## Goal of the exercise
Transcribe only part of the material below: the lines from the one containing "You are a computer-use" through the one containing "Instruction: Click the Share button", inclusive, exactly as written.

## Data supplied
_ _ _ _

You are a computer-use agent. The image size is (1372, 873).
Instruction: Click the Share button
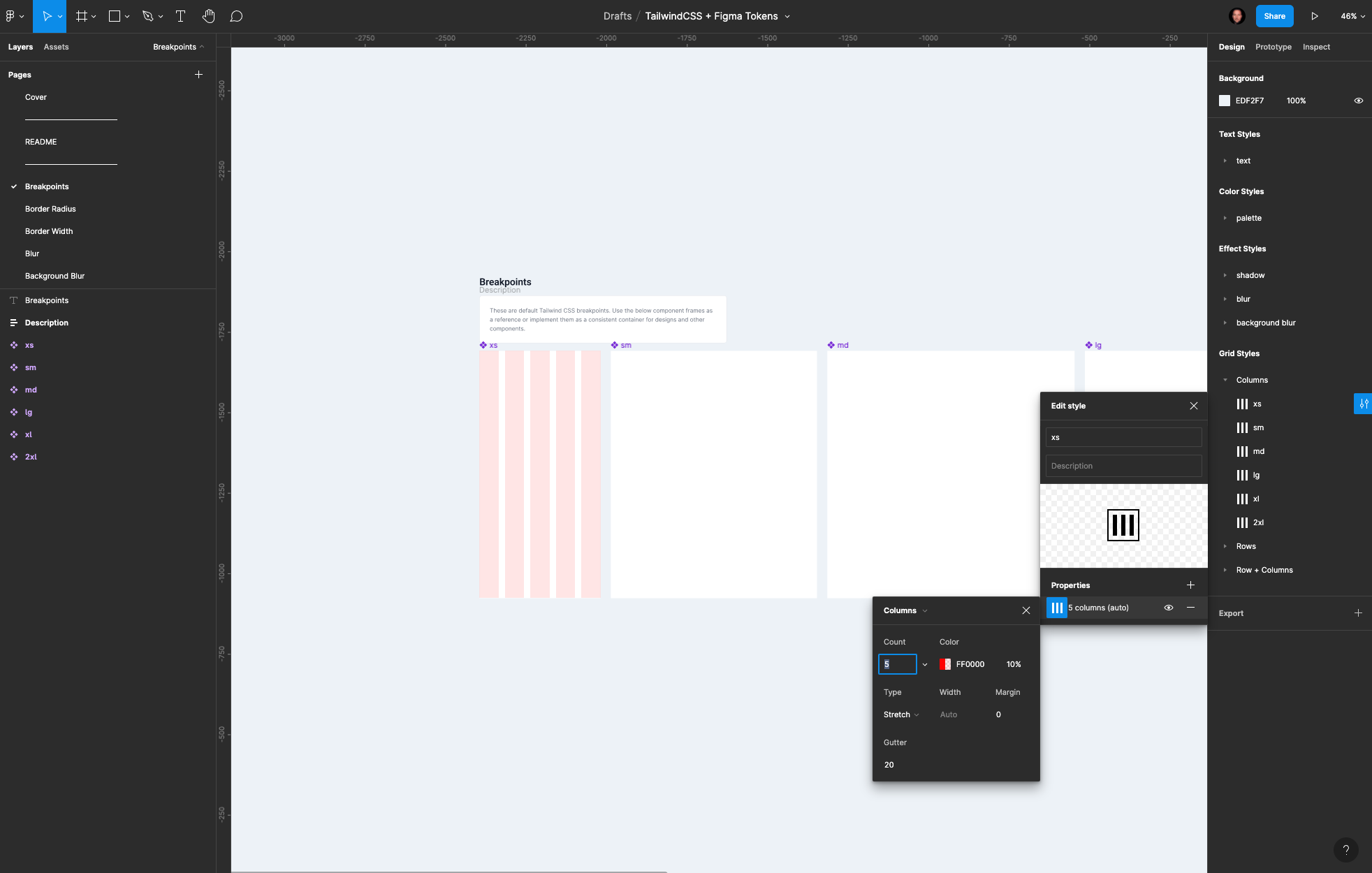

_ _ _ _

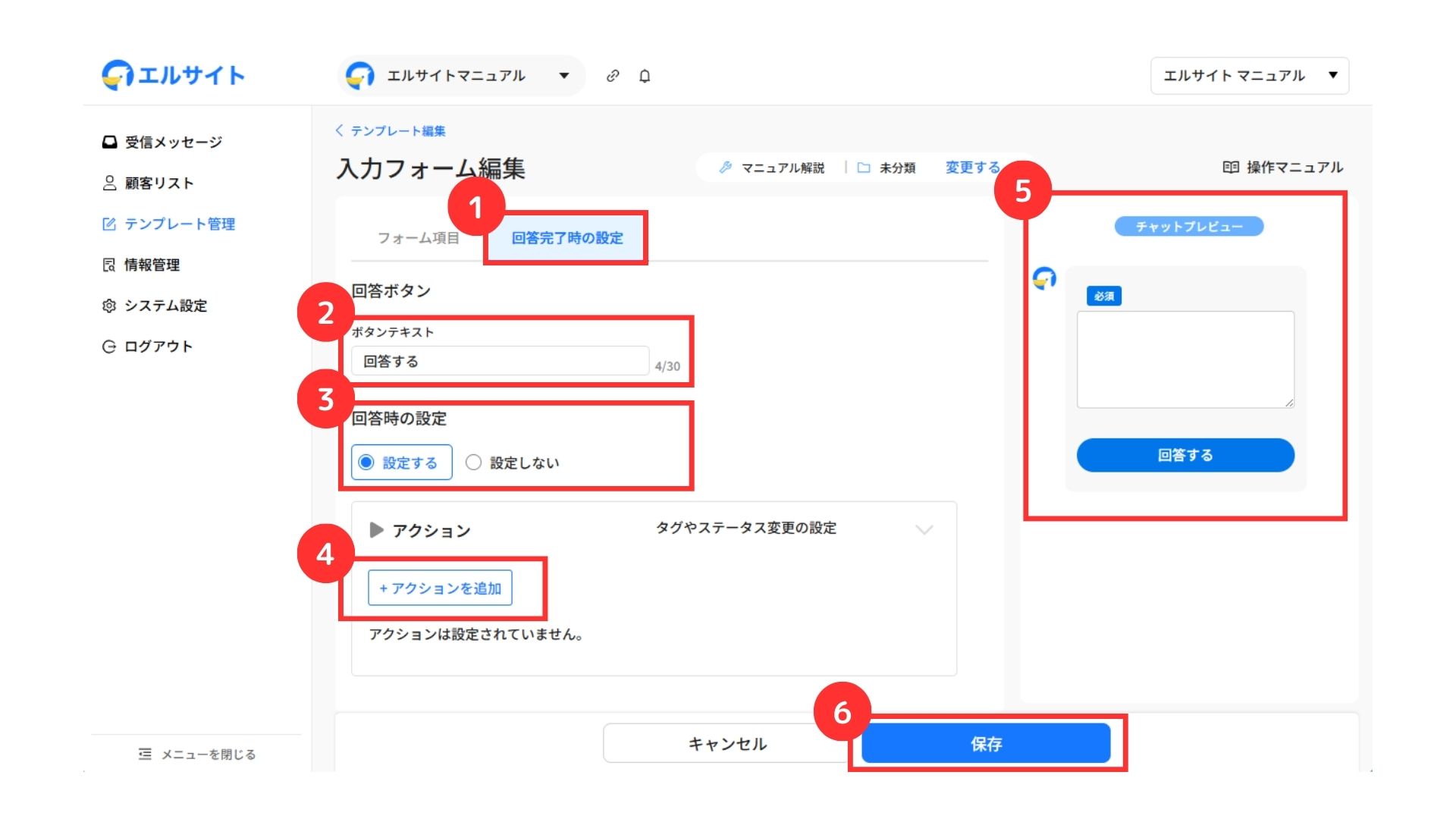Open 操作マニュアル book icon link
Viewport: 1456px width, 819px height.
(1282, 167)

_ _ _ _

## Finished task
You are a computer-use agent. The image size is (1372, 873).
Instruction: Click the Share button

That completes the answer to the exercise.